I laughed. “That doesn’t surprise me.” My smile faded into silence. “The two of you couldn’t be more different.”

“Well, I am adopted, remember.”

“Oh, so you favour nature over nurture do you?”

“I don’t know. I’m too drunk to know much right now,” he said as he lay down, legs sprawled out over the edge of his sofa. “But even our nurture was different; after all, my parents are the poor relations.”

“Stop it. You’re hardly poor.”

“Compared to Sunny’s family we are.”

“Were you two close growing up?”

“No, not really. They lived on the island, so we only visited them a few times a year. When we did visit, it was always kind of weird. Our moms don’t really get along and Sunny, well, he was always a jerk.”

“Ouch. What did he do to you? Steal your girlfriend or something?” I giggled and leaned back into the couch cushions.

“Ha ha,” he said, mocking me. “No.
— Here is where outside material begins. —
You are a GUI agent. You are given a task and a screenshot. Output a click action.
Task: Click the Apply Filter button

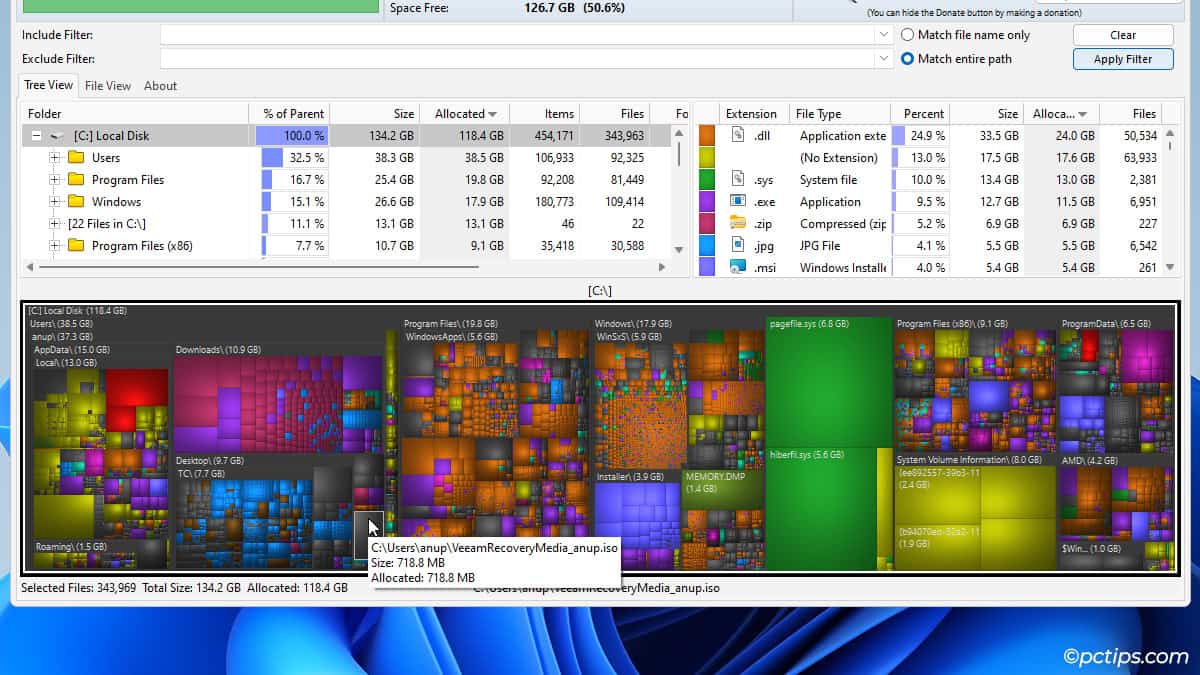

I knew better than to introduce them to him, that is until now.”

“I wasn’t exactly your girlfriend.”

“But you weren’t exactly
not
my girlfriend either.”

I looked away, not knowing quite what to say.

“I guess it’s not really his fault, him being the way he is.” He took a sip of wine. “I mean his mom, you’ve met her, she’s a piece of work. Always bribing him to get him to do what she wants.”

“What do you mean?”

“Oh come on, you know. His life has been bought and paid for by his mommy and daddy. In high school his parents gave him a hundred dollars for every a+ he brought home. When he agreed to go to law school they bought him a bmw, and when he agreed to marry you, they gave him the money for his latest real estate venture as a wedding present.”
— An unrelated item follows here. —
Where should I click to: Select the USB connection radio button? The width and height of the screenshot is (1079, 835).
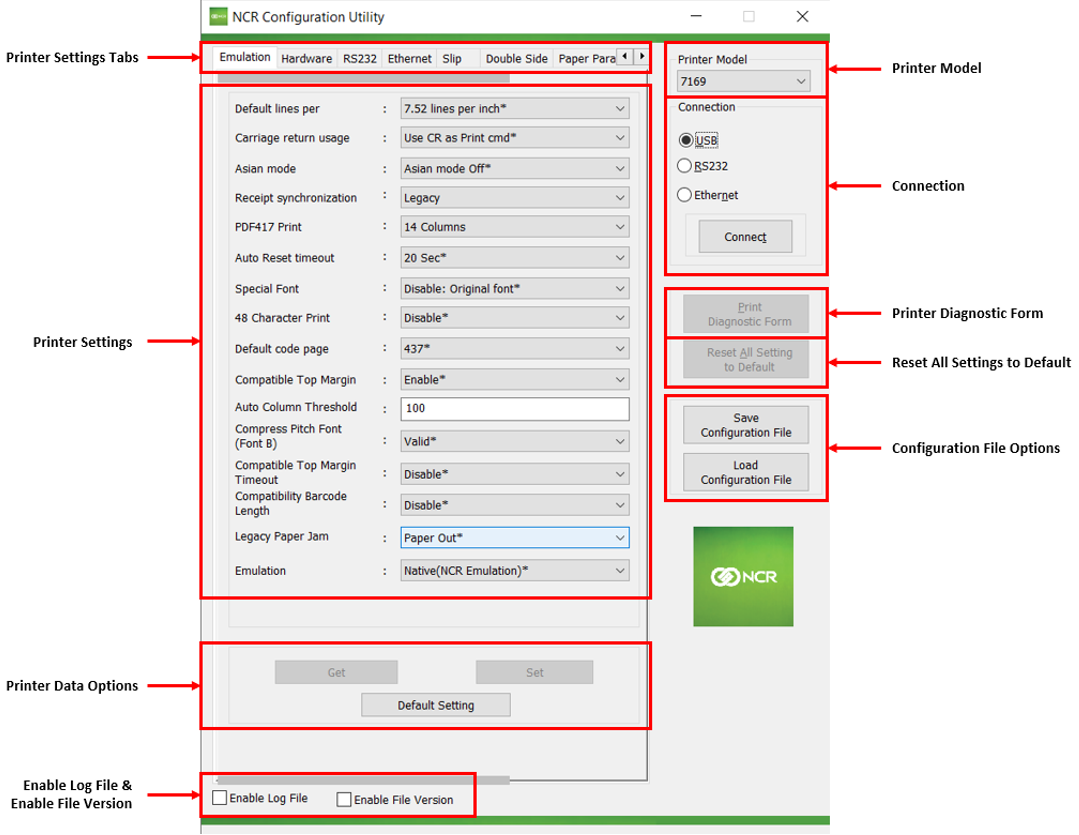pyautogui.click(x=685, y=141)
“Serious?” I leaned forward.

He sat up. “I’m sorry; I thought you knew. I heard him talking to you about the investment so I figured you guys had talked about it.”

“No, he neglected to mention that part.” I took the last swig of my drink and set the glass down. “But I suppose it doesn’t really matter. It doesn’t change anything.”

“It doesn’t?”

I shook my head.

“It’s not too late. You could still change your mind.”

“It
is
too late. The invitations have been sent out. The caterers have been booked. Everything’s arranged. My mom… everyone expects me to do this. Nothing has changed
that
.” I walked over to the window and stared out at the room that was reflected in front of me. Kal got up and put his drink on the table. “So that’s it? You’re really going to go through with it?”

When I didn’t answer, he stepped closer until he was standing directly behind me, his hands on my hips. I strained my neck to his breath, anticipating a moment of intimacy where I knew there wouldn’t be one.

2.6

I
crouched down on the small wooden board that Masi had covered with red silk, my eyes fixed on the intricate and colourful rangoli design she’d created on the ground in front of me. My sisters held a canopied chunni over my head, while my mother knelt by my side and tied a red string around my wrist. She curled and stretched her lips with each twist of a knot until she knew that no one could undo what had been done. Settling into her own satisfied smile, she passed the ball of red yarn to my sisters, who tied a length on all those present.

My mother called to Masi to say that she couldn’t remember the words to the old songs. Masi sang in her place and my mother strained to find the tune as she scooped the turmeric paste into her palm and smeared it across my forehead and cheeks, cleansing me in ritual preparation for my wedding. She dipped her hands into a bowl of flour and wiped them over my face, pushing the paste into dough, until it fell away, leaving my skin with a smooth saffron stain. My sisters and cousins joined in and rubbed the paste into my arms and legs. Aman stood by, ready to slap any hands that got too close to my hair.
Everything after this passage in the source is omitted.